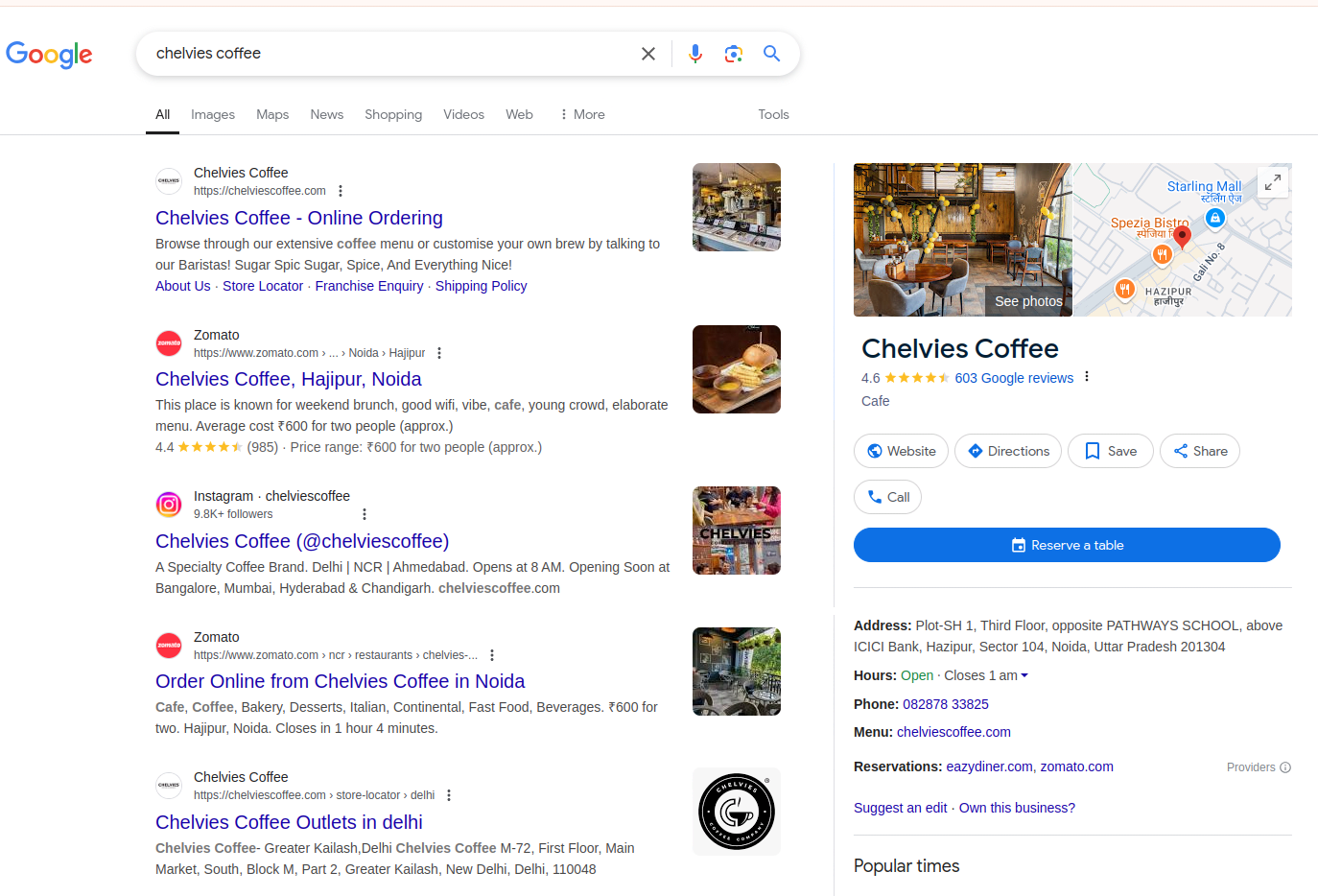Open the three-dot menu next to Google reviews
This screenshot has height=896, width=1318.
point(1087,376)
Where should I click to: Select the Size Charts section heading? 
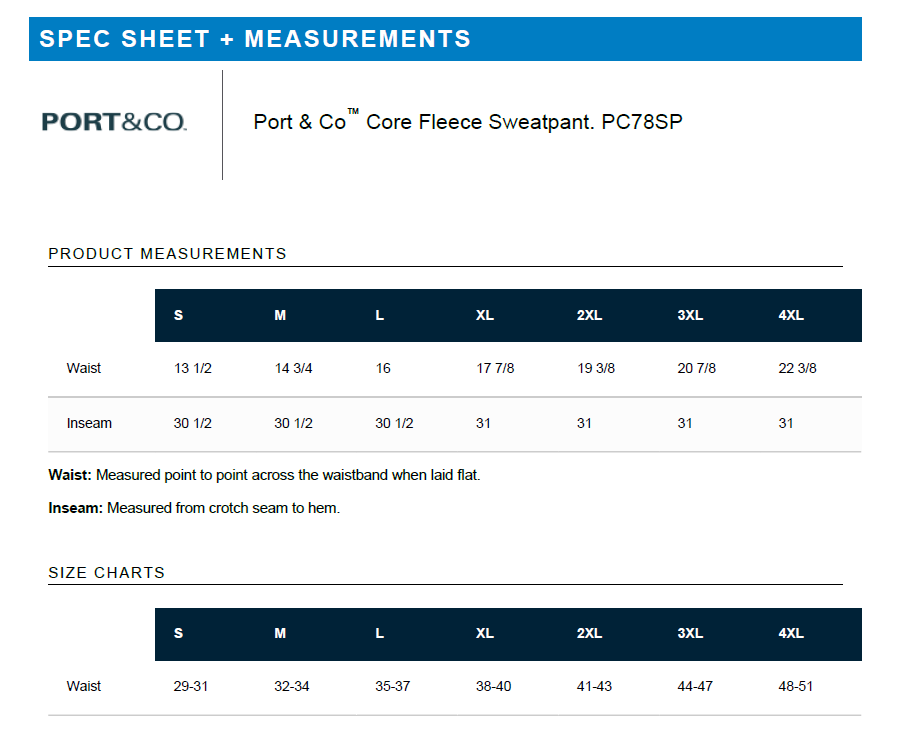(106, 573)
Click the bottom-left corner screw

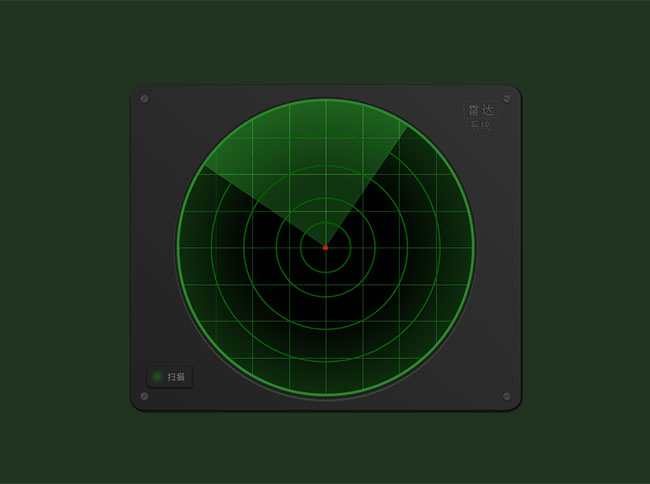[144, 397]
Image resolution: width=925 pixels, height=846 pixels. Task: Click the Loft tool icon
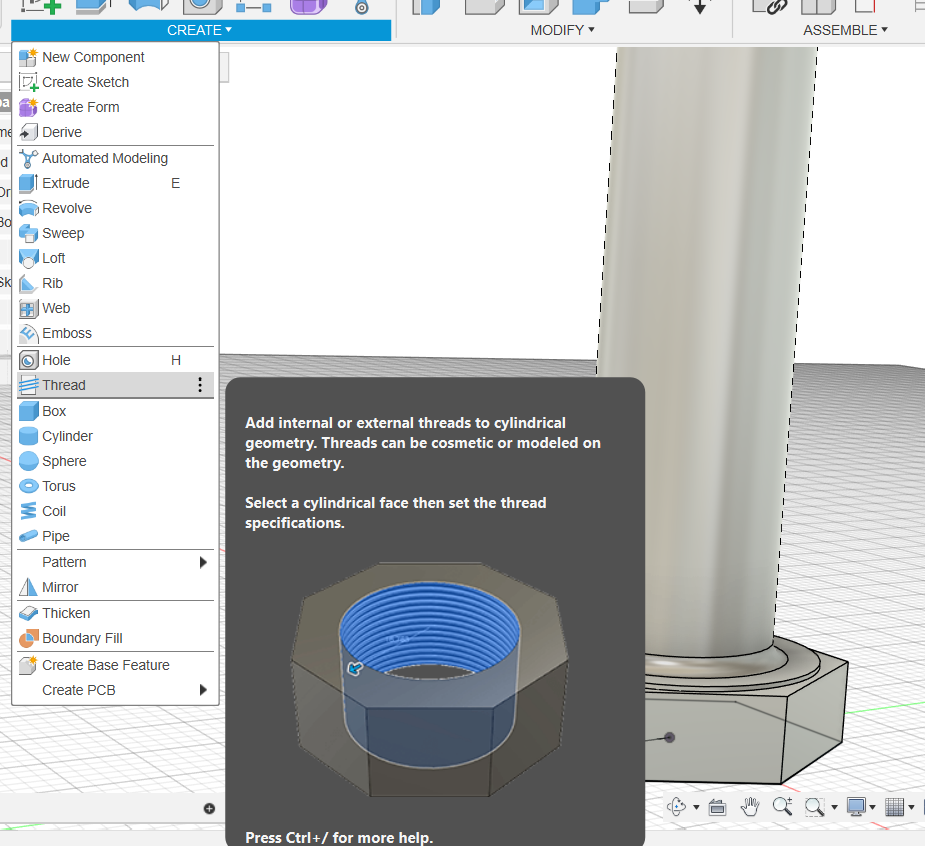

#####

• Task description:
What is needed is an exact restatement of every line from the one containing "Where should I" through the last line of the records, pictures left out.

• Task output:
Where should I click to: Select the Size Charts section heading? 
(106, 573)
Click the bottom-left corner screw

[144, 397]
Image resolution: width=925 pixels, height=846 pixels. Task: Click the Loft tool icon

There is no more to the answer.